"Please make nor request any business calls on Sunday." –Daniel
Wells, architect and builder
Wm R Post whale baron moved to North End and transformed
[an] old salt box house into a castle with spiral stairway, full front porch,
three-and-a-half stories, hipped tin roof, cupola with bell and much grandeur.

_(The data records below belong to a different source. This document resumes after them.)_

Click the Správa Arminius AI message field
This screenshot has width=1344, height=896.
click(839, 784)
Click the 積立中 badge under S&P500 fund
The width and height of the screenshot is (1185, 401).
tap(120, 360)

Formerly the property of Capt Parker, the master of one of Mr Post’s ships. He
was [an] elder in the church and as supt. for forty years (likely), notary public
and local surveyor. His chains for that purpose were lying around our shop when
I was a boy. My father had helped him survey Bib Fresh Pond–eighty acres as I
remember. When LE Terry bought the big house (long unoccupied) there was a vendue
or auction and a shop full of gadgets and everything else on the place was
sold. I had asked my father to buy the bell in the cupola (the mornings of July
4th I had shinned up the lightning rod and rung it). It was struck
off to John Fournier for eighty cents, who sold it to Bill Enoch, who sold it to
Mr Salem H Wales, and for years it hung under the wide eaves of his house on the
NW corner. It was a ships bell, bronze off one of Mr Post’s whalers and likely
weighed twelve pounds or twenty.
SH Wales was one of the first ‘yorkers’ to adopt SHampton; he
had a large house on the hill at the NE end of the town pond, looking toward
the beach. His son-in-law was Elihu Root whose house stood next door to the
south, each place had a considerable acreage surrounding.
Next to the north of Mr Wales lived Pyrhus Concer, [sic] a coal
black African who had engaged in whaling and now owned a sail boat which plyed
the length of the lake (a mile) taking passengers to the beach at five cents a
trip. Everyone respected Pyhrus; he had been the shipmate of many in the
village and had sailed with the crew to California in ’49 with the ‘old
Sabina.’ He had a pew in the church (rented in those days) about a third of the
way up on the north side. A Scotch nurse name[d] Jean Taylor and her neice kept
house for him after his wife Rachel died. On his gravestone Mr Root had carved
the following text (from Tacitus, I think): “Though born a slave he had those
virtues without which all men are but slaves.”